Supplied text
+--
Kovacevic: A homecoming like no other taken at PPG Paints Arena (Penguins)

Patric Hornqvist is held down by the Islanders' Patrick Mayfield. - MATT SUNDAY / DKPS

Oh, the Penguins brought passion.

That couldn't be optional, given the extra energy coursing everywhere through PPG Paints Arena on this Tuesday night, the first home game since the Squirrel Hill shooting. Fans outside were lining up to contribute to collections for the families of the fallen. Prominent members of the local Jewish community were on hand. Injured Pittsburgh Police officers, too.

And then, this brilliant video, hurriedly orchestrated by the team for this occasion only, was shown on the big board...

And then 11 seconds of community silence, representing the 11 lives lost.

And finally, by the time Scott Schubert, our city's chief of police, strode to center ice for that unforgettable ceremonial faceoff, flapping that blue-striped flag with both hands to the standing, roaring crowd, the roof might as well have popped off:

Mike Smidga, Scott Schuber and Anthony Burke of the Pittsburgh Police. - MATT SUNDAY / DKPS

It felt, to be honest, as if it were no place for a hockey game.

As Sidney Crosby, a participant in that faceoff with the Islanders' Anders Lee, would word it, "We had a lot of different emotions going through our minds to start."

Can't even imagine. It's generally enough of a cross to bear for our local sports teams that fans keep expectations at perpetually, maybe irrationally high levels. But to carry that, then add the weight of performing in such an environment, right after the Steelers had more than held their own at Heinz Field on Sunday, right after that pregame ceremony ... well, there was always the chance that too much would be too much.

Islanders 6, Penguins 3.

It sure wasn't because they didn't try.

"I thought we played a pretty spirited first period," Mike Sullivan replied to my question afterward about the scope of some of the costlier breakdowns, especially early. "We came out with tons of energy ..."

He paused a moment. As Mike Tomlin eloquently illustrated Sunday, sports and tragedy seldom share parallels. Words are chosen carefully.

"I know it was emotional for our guys. I think they wanted to inspire our city. And I felt like our energy was there. I thought we played really hard. We didn't always play smart. As a result, the quality of some of their chances were high. But I also thought the Islanders were somewhat opportunistic with some of the chances that they got."

At the risk of mind-reading, I'm comfortable extrapolating Sullivan's slight misuse of "opportunistic" there: The Islanders got lucky. That's undoubtedly what he meant to say.

He'd be so right, too.
+--
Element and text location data
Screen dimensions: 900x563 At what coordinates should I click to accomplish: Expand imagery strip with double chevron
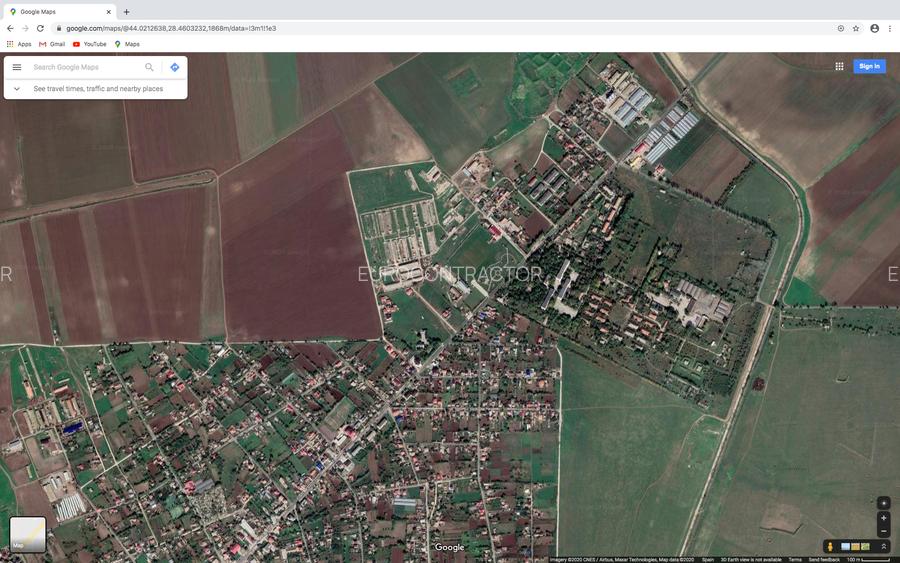tap(883, 547)
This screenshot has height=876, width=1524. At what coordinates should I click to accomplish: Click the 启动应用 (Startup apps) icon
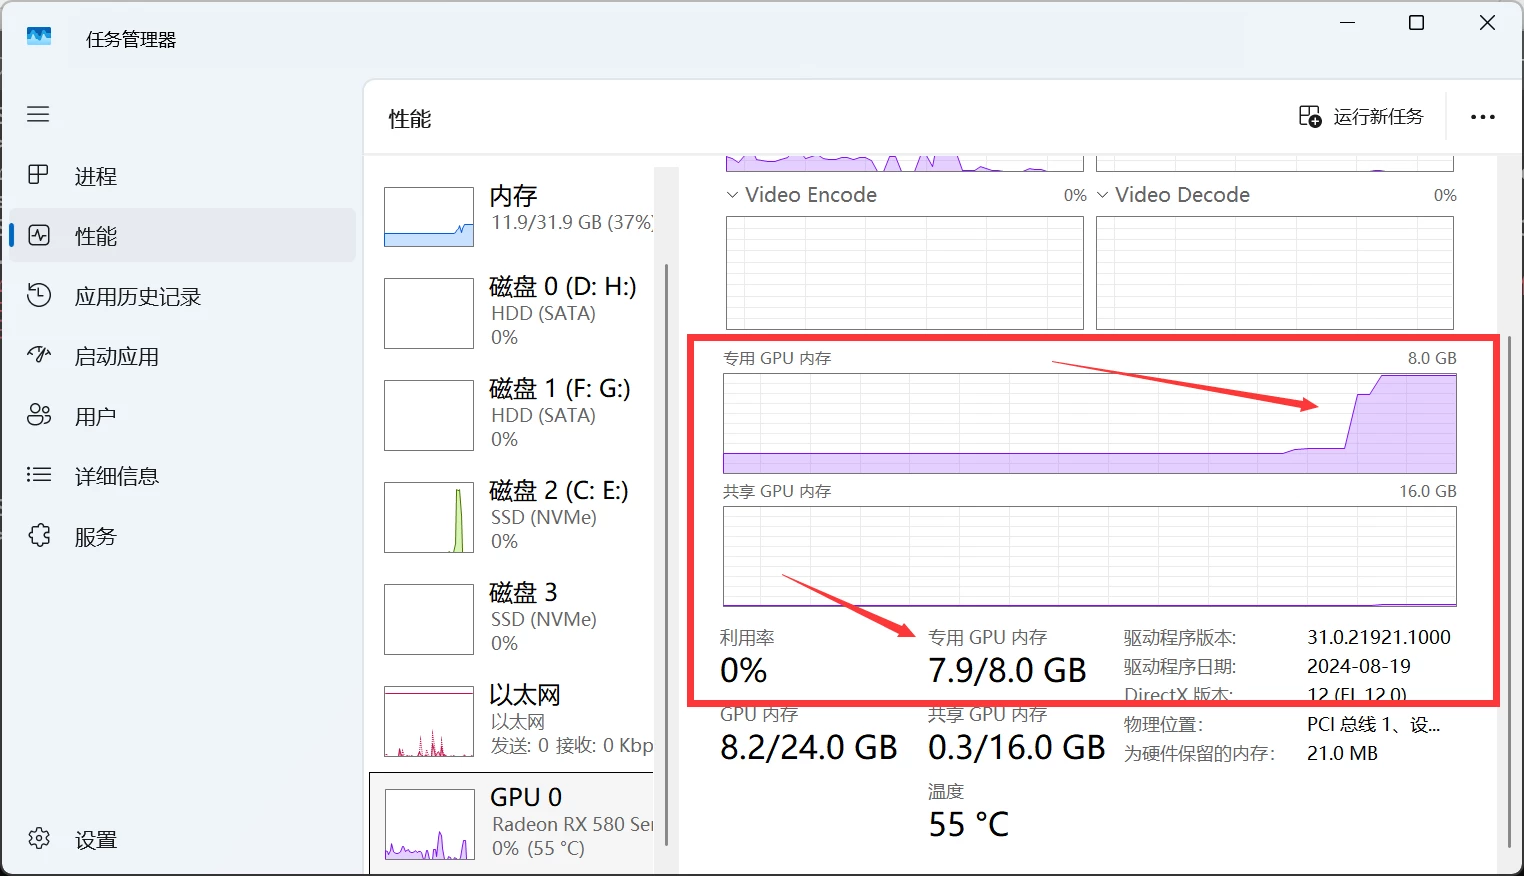point(38,355)
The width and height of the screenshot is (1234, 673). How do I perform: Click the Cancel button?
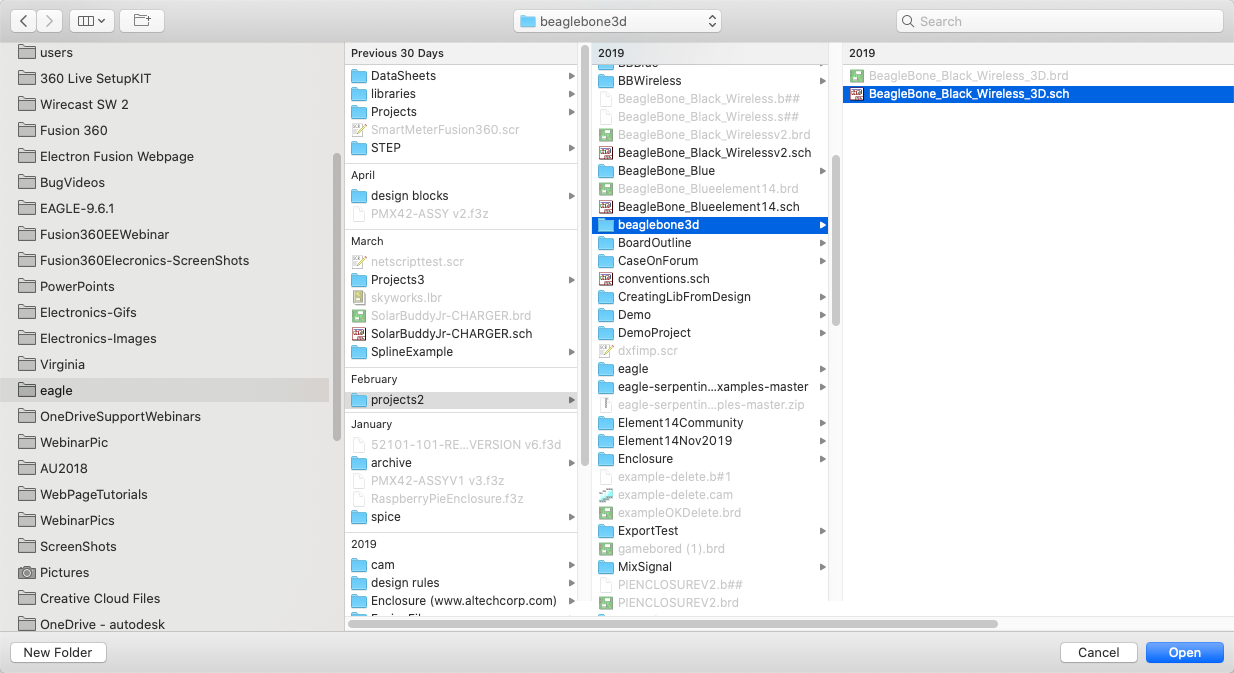(1099, 652)
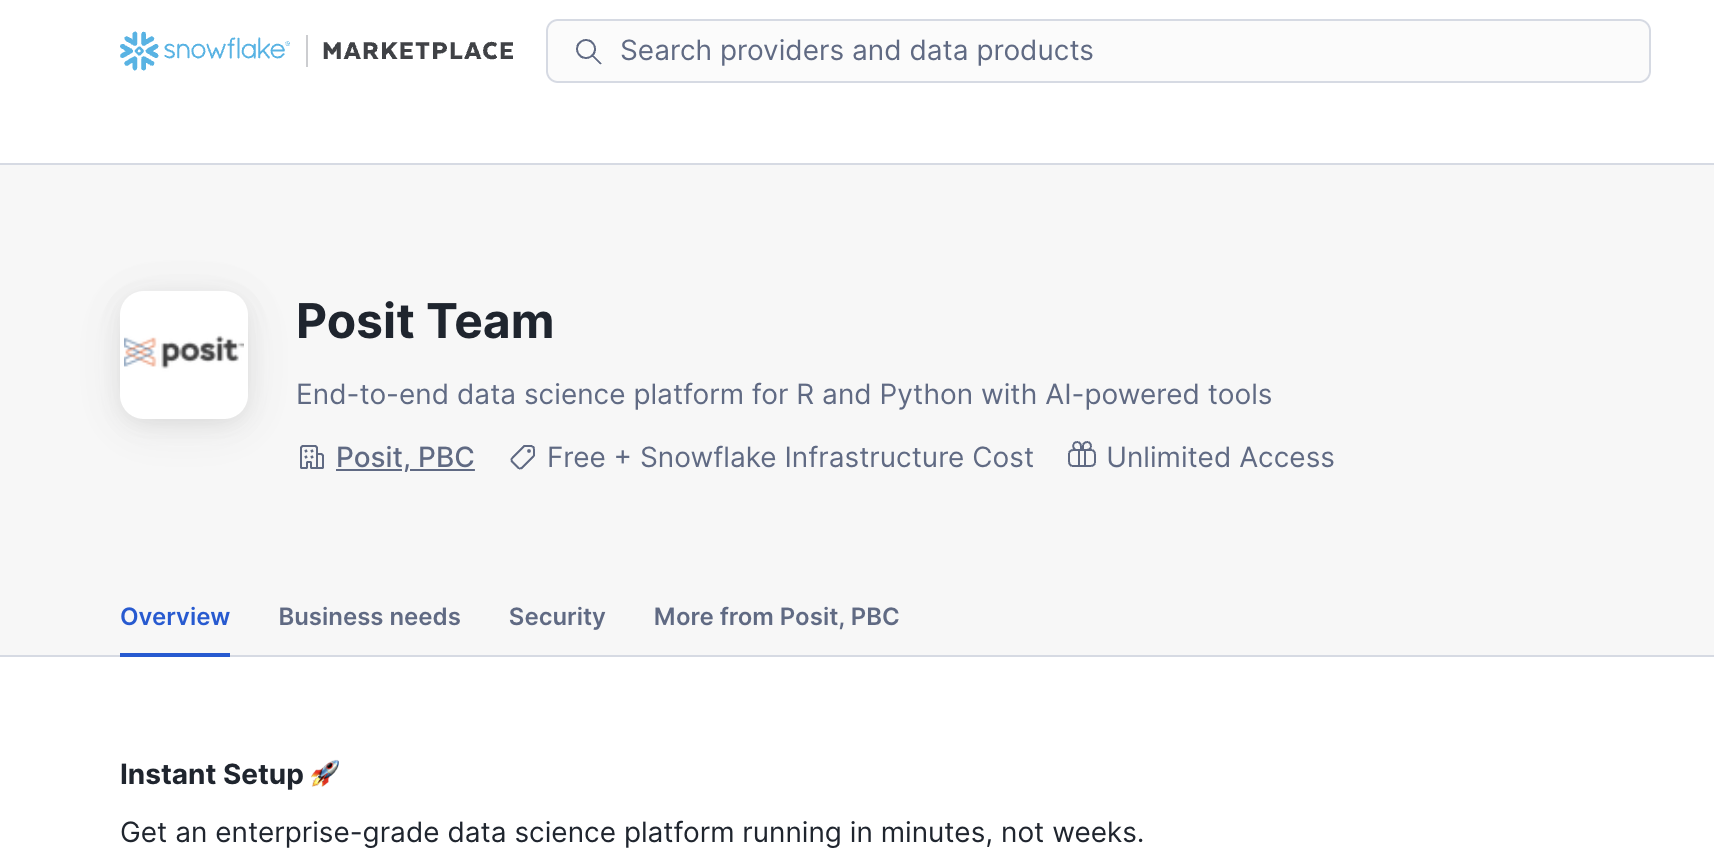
+--
Exercise details
Carry on the column on the Penguins' homecoming game, picking up right after its final sentence. The items have nothing to do with the column on the Penguins' homecoming game.

Response
Get this: At the precise point where New York took a 5-2 lead at 13:49 of the second period, the Penguins were outshooting the Islanders, 22-10. Through the second intermission, they'd commanded possession of the puck an almost inconceivably high 61.9 percent of the time. They rallied to tie after an early two-goal deficit, they clanged two other shots off pipes, and they'd mostly carried over the same A-level game they'd just taken coast-to-coast across Canada.

Breakdowns?

Sure, there were a couple. But in watching live, then discussing with those involved, then watching the video, they weren't as much egregious as they were ... weirdness.

Here's New York's first goal, a two-on-one one-timer from Andrew Ladd:

What went wrong?

Nothing that the defensemen did, as is plainly evident. Jack Johnson was up ice initially but got back in ample time to even the numbers. And there certainly was nothing Matt Murray could do on that David Volek-looking delivery. (Sorry, but tell me it wasn't that.) No, the lone lapse here was a lousy line change, with Evgeni Malkin and Phil Kessel staying out too long and a fresh-over-the-boards Bryan Rust not having any chance to get back.

Ladd, meanwhile, had stormed straight from the visitors' bench to present a target for Valtteri Filppula.

"We didn't give them much," Rust would tell me. "But when we did, they were two-on-ones back the other way. We weren't as detailed as we could have been. We'll clean that up."

Sullivan essentially echoed that, saying, "We could have been sharper with some of the changes we made, some of the positioning."

The next goal came less than two minutes later and no less suddenly:

That's Brock Nelson burying a feed from Josh Bailey, simple as can be. And here again, the Penguins' defensemen are fine. New York's Matt Martin had just dumped the puck to the Pittsburgh end boards, and Riley Sheahan had a clear step on Bailey, while Johnson waited behind the net for the pass everyone had been expecting.

But when Sheahan put on the brakes in an attempt to, one, keep from getting plastered into the glass and, two, make his own play, Bailey smartly reached from the back, pried away the puck and darted to the right.

Sheahan wasn't around after this one, but Johnson told me the sequence took all concerned, including Sheahan, by surprise.

"We were talking about it on the bench," Johnson said, "and we still weren't sure how he got that puck."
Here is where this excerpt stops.